Eliza and I sat in our usual seats in the science lab, with one difference: Mrs Hunter had moved our desks apart.
I was staring out of the window instead of doing the work I was assigned, which was to fill out a form stating why we were talking so loudly during her lesson about Harry Potter and Shakespeare. Though I had to be glad she didn't hear us talking about North and Wendy as well. Eliza was staring out the same window. There really wasn't much to see given that school ended over an hour ago. Unless straggling teachers heading home counted. I was about to turn away and engage myself in something more interesting when I spotted a shadow moving out of the corner of my eye. A short figure - too short for a teacher. Who could it have been?
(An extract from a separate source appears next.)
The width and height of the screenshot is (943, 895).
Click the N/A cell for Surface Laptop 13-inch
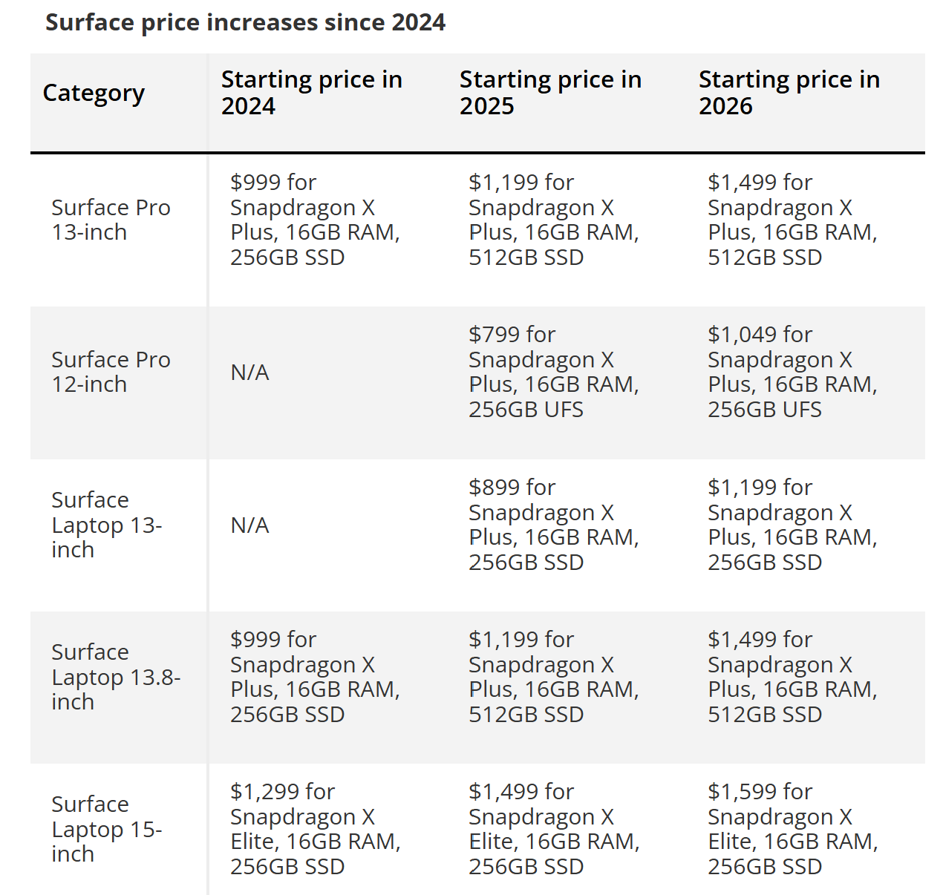point(249,525)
I turned to Eliza and made subtle hand movements, pointing at the window. She nodded – she had seen it too. I lift my hands slightly in the above my neck in a subtle attempt to communicate using sign language.
'WHO DO YOU THINK IT WAS?' I signed. I glanced at Mrs Hunter, who was engaged in a science magazine and did not notice.
She replied, 'I DON'T KNOW.'
I reply, 'LET'S JUST KEEP WATCHING BECAUSE THEY MIGHT COME BACK.'
So that's what we did. We watched for at least ten minutes, but no one came back.
"Ahem," coughed Mrs Hunter. We turned to face her. She coughed again (this time it was a real cough). "You may leave."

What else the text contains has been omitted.